2016年5月27日金曜日

聴覚から目覚める

動物は聴覚から目覚めていく。
幼くして拾われた「いたちのイタロ」は、まだ目が開かないうちから音に敏感に反応した。人が不用意に出す音、たとえば台所の金物の音に、おびえたように身をすくめた。


生長期のイタロには、わたしの声が母親の導きのような役割をになったと思う。

「イタロ、イタロ」と呼んでやると、短い脚で跳ねてきた。だが、その目は、こちらに向けられてはいても、見ているというには何かが欠けていた。瞳孔のない黒いつぶらな目がそう思わせるだけではない。


犬や猫を相手にしていると、彼らの目にしっかり捉えられていることを実感できる。でも、イタロはこちらに目を向けてはいても、対象のことをわかって見ているふうではなかった。いわゆる視力が低くて、対象に焦点を合わせられない可能性もあるが、それだけではなさそうだ。むしろ、視力と関係なく、別の認識のしかたをしているように思えた。


目の前の人間が、イタロの大雑把なカテゴリーのなかで信頼できる生き物に分類されて、当座の「世界」の一部をなしていただけのことかもしれない。

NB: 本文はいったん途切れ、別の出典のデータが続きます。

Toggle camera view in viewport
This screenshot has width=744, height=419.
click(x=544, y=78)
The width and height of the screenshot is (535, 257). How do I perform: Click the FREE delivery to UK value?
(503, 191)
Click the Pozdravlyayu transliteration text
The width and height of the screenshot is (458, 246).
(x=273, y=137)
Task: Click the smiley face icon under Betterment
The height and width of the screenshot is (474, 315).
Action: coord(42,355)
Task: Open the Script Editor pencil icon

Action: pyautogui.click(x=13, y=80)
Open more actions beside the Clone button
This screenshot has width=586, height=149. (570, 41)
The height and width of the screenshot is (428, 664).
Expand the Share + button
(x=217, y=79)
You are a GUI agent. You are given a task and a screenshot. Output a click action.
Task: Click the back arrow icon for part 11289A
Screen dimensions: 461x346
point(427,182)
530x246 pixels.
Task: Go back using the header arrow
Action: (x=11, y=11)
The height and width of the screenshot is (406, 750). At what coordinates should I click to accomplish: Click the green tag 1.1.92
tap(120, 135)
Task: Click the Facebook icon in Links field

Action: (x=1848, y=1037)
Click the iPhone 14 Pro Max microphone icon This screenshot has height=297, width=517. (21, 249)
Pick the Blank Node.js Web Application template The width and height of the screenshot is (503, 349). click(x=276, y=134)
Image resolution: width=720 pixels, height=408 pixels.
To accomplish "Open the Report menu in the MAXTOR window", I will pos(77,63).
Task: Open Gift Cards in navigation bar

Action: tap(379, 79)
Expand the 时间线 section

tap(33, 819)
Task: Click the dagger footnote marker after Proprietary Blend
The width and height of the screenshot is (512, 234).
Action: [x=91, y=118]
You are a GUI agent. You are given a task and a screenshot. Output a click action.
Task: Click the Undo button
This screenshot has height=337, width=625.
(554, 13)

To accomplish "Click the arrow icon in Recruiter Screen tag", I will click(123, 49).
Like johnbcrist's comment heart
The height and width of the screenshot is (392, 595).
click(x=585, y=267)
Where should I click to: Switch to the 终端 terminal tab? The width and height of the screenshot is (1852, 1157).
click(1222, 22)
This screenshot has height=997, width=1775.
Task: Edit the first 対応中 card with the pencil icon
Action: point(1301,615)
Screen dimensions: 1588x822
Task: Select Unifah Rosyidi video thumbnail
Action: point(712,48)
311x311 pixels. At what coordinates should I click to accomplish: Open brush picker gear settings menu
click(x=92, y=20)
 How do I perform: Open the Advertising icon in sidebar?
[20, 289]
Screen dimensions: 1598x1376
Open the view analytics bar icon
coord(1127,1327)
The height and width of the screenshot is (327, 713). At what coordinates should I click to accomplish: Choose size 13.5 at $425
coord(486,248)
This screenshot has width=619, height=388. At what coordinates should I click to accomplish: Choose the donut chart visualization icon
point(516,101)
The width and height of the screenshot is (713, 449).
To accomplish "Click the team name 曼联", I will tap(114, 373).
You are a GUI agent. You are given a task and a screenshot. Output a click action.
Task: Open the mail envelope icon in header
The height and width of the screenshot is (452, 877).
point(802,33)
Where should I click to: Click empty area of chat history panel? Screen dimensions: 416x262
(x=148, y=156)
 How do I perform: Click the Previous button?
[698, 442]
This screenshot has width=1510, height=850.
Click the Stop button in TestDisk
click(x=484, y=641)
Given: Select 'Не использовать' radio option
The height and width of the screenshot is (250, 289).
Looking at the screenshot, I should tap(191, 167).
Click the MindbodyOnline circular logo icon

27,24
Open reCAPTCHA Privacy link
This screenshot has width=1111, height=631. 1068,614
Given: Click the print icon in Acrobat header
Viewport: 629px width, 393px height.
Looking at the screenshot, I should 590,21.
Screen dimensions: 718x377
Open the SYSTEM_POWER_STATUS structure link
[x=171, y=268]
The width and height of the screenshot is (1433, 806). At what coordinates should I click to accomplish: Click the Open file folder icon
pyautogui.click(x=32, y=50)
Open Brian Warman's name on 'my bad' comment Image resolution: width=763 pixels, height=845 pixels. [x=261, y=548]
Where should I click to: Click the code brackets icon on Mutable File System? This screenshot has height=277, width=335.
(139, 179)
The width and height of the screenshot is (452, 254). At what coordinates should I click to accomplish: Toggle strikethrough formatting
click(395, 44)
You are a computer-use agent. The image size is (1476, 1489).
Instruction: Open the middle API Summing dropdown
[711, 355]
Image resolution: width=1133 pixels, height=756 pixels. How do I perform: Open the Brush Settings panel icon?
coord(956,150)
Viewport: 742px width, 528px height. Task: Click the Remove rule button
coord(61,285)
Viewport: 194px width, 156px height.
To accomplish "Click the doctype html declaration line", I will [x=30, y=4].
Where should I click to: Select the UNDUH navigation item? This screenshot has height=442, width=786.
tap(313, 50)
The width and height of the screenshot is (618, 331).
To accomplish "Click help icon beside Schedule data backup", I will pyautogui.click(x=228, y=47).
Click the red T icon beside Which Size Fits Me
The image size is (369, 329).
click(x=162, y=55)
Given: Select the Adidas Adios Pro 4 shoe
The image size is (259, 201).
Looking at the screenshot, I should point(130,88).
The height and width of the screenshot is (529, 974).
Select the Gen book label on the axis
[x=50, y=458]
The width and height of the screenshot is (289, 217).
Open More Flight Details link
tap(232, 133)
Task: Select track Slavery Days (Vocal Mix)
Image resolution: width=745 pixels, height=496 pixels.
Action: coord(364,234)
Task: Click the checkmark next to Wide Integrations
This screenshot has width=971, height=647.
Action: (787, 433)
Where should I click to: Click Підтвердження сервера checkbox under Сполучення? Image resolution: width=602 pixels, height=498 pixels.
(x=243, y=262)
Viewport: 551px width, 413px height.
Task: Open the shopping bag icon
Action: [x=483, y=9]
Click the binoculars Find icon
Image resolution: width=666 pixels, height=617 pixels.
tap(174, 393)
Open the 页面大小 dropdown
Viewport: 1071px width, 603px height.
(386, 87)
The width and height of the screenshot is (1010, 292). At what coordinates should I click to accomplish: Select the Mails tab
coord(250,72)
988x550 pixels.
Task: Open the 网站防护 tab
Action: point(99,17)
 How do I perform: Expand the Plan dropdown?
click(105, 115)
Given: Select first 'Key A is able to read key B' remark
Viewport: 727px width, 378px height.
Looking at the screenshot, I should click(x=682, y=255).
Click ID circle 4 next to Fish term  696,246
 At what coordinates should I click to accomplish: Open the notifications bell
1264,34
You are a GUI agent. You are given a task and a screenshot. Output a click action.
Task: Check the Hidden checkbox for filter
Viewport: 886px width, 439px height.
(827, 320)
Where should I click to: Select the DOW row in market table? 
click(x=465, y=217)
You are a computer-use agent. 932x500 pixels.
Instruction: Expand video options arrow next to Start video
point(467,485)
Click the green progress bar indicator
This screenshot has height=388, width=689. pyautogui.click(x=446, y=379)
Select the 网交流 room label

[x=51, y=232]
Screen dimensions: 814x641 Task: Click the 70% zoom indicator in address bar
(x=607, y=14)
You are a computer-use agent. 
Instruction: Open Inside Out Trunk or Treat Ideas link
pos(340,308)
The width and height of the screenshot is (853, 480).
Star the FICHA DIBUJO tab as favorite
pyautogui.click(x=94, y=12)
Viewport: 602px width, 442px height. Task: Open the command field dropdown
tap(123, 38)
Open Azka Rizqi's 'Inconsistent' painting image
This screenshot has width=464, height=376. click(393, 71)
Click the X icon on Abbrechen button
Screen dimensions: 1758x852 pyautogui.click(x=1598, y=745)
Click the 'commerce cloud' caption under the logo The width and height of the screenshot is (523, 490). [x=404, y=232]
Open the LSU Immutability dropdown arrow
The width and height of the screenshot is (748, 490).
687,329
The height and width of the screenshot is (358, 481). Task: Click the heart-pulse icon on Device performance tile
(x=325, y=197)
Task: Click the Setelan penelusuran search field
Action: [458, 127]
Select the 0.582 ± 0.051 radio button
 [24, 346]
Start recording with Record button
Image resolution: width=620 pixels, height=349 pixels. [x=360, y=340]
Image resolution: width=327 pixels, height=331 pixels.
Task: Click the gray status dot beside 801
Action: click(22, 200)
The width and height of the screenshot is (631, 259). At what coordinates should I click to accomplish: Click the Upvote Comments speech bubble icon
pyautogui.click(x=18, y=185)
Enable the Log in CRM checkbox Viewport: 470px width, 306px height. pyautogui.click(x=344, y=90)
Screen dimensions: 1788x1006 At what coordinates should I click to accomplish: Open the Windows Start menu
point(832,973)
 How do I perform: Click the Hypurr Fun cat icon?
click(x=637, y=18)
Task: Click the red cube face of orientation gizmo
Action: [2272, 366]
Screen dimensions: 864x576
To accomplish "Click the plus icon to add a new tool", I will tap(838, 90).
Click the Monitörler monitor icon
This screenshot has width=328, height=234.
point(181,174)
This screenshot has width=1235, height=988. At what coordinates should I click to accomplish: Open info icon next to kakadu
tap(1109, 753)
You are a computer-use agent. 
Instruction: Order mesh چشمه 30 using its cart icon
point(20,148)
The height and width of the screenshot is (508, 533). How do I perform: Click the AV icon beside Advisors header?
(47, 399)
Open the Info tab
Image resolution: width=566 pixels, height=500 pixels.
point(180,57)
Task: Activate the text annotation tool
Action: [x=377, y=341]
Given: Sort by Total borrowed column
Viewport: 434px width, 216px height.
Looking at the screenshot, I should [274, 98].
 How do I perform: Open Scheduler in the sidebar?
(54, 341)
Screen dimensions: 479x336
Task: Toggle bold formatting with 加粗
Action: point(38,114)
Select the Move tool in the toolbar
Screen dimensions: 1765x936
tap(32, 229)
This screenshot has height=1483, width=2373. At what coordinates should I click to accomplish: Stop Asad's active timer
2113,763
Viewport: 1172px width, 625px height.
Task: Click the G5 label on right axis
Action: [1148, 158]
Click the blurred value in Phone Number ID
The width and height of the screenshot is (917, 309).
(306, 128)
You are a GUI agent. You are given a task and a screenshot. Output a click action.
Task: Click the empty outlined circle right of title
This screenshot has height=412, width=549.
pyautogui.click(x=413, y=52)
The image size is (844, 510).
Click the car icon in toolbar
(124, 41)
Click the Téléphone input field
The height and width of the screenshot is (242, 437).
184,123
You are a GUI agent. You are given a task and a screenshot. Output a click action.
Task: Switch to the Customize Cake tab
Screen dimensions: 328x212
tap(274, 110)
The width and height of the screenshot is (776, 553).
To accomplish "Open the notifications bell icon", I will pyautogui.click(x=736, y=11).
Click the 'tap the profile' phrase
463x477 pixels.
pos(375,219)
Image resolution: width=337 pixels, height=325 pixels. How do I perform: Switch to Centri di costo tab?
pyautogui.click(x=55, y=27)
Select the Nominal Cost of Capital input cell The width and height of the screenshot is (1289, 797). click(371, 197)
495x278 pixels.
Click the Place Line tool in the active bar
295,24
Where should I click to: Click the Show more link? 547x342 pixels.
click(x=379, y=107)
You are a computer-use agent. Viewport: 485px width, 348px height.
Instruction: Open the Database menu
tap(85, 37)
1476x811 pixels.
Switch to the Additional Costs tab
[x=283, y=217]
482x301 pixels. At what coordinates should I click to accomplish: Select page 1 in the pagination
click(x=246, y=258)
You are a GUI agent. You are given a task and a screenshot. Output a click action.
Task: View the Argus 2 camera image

ずんずん成長していくにつれ、「この世界は何かちがう、自分の世界に出て行くのだ、ここから出せ、すぐに出せ」と要求をつのらせ、それが頂点に達すると、こちらに噛みついてきた。逃げ去る脚に飛びかかった。そのようにイタロはいたちの獰猛ぶりを遺憾なく発揮した。
(人間も生長期、同じような欲求に突き動かされることがある。そういう若い人間は獰猛に映るものだ)。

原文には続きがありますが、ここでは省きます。